== Exercise requirements ==
(1) Reproduce the part of the rigged Hilbert space question below that opens with the words containing "In Dirac notation, bras" and closes with "f_b \rangle$ in $H$.".
(2) The rigged Hilbert space question below includes a list after the word "where:". List each symbol that list defines, along with what the question says it denotes.

In the rigged Hilbert space approach to continuous variable quantum mechanics, what does a general bra-ket or ket-bra rigorously denote?

Question

I'm trying to rigorously understand Dirac notation in continuous variable quantum mechanics. I'm told the most common approach is via rigged Hilbert spaces. This means we have: $$\Phi \subset H \cong H^* \subset \Phi^* \text{ and } \Phi \subset H \cong H^\times \subset \Phi^\times$$ where:

$H$ is the Hilbert space of square integrable functions $\mathbb{R} \to \mathbb{C}$
$\Phi$ is Schwartz space, which I'll take to be the space of quantum states
$(-)^*$ denotes the dual space of linear functionals
$(-)^\times$ denotes the antidual space of antilinear functionals

In Dirac notation, bras are exactly the space $\Phi^*$ of linear functionals, and kets are exactly the space $\Phi^\times$ of antilinear functionals.

Partial answers: I can see that for certain $\langle a |$ and $|b\rangle$ these expressions could be given a rigorous definition, e.g.:

If the antilinear functional $| b \rangle \in \Phi^*$ actually corresponds to a state in $\Phi$ (i.e. is of the form $\langle -, f_b \rangle$ for $f_b \in \Phi$, where $\langle -,- \rangle$ is the inner product on $H$), then $\langle a|b \rangle$ could be defined as applying the linear functional $\langle a |$ to the state $f_b$.
If both $\langle a |$ and $|b\rangle$ correspond to elements of $H$ (i.e. are of the form $\langle f_a, - \rangle$ and $\langle -, f_b \rangle$ for $f_a, f_b \in H$), then $\langle a | b \rangle$ could be defined as the inner product $\langle f_a, f_b \rangle$ in $H$.
In this thesis from de la Madrid, equation (3.5.39) suggests that for 'position basis vectors' ${}_X\langle x |$ and $| y \rangle_X$ we can define ${}_X\langle x | y \rangle_X$ as the Dirac delta 'function' $\delta_{x-y}$, i.e. the functional mapping $f \mapsto f(x-y)$. This confuses me a lot -- I'm expecting every braket $\langle a|b \rangle$ to be somehow equivalent to a scalar in $\mathbb{C}$, and I can't see how this would be.

== Collected material ==
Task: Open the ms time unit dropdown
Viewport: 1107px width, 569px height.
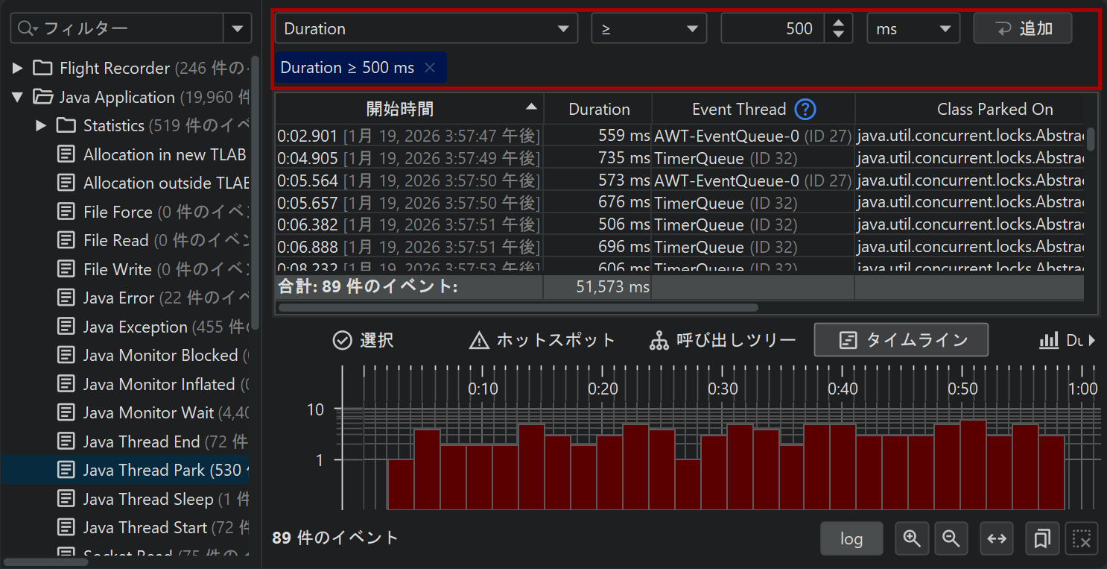Action: [913, 29]
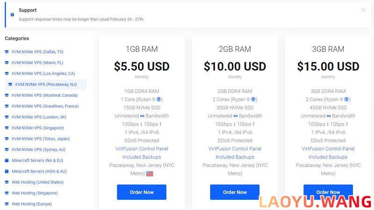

== Final results ==
(1)
In Dirac notation, bras are exactly the space $\Phi^*$ of linear functionals, and kets are exactly the space $\Phi^\times$ of antilinear functionals.

Partial answers: I can see that for certain $\langle a |$ and $|b\rangle$ these expressions could be given a rigorous definition, e.g.:

If the antilinear functional $| b \rangle \in \Phi^*$ actually corresponds to a state in $\Phi$ (i.e. is of the form $\langle -, f_b \rangle$ for $f_b \in \Phi$, where $\langle -,- \rangle$ is the inner product on $H$), then $\langle a|b \rangle$ could be defined as applying the linear functional $\langle a |$ to the state $f_b$.
If both $\langle a |$ and $|b\rangle$ correspond to elements of $H$ (i.e. are of the form $\langle f_a, - \rangle$ and $\langle -, f_b \rangle$ for $f_a, f_b \in H$), then $\langle a | b \rangle$ could be defined as the inner product $\langle f_a, f_b \rangle$ in $H$.

(2)
- $H$: the Hilbert space of square integrable functions $\mathbb{R} \to \mathbb{C}$
- $\Phi$: Schwartz space, taken to be the space of quantum states
- $(-)^*$: the dual space of linear functionals
- $(-)^\times$: the antidual space of antilinear functionals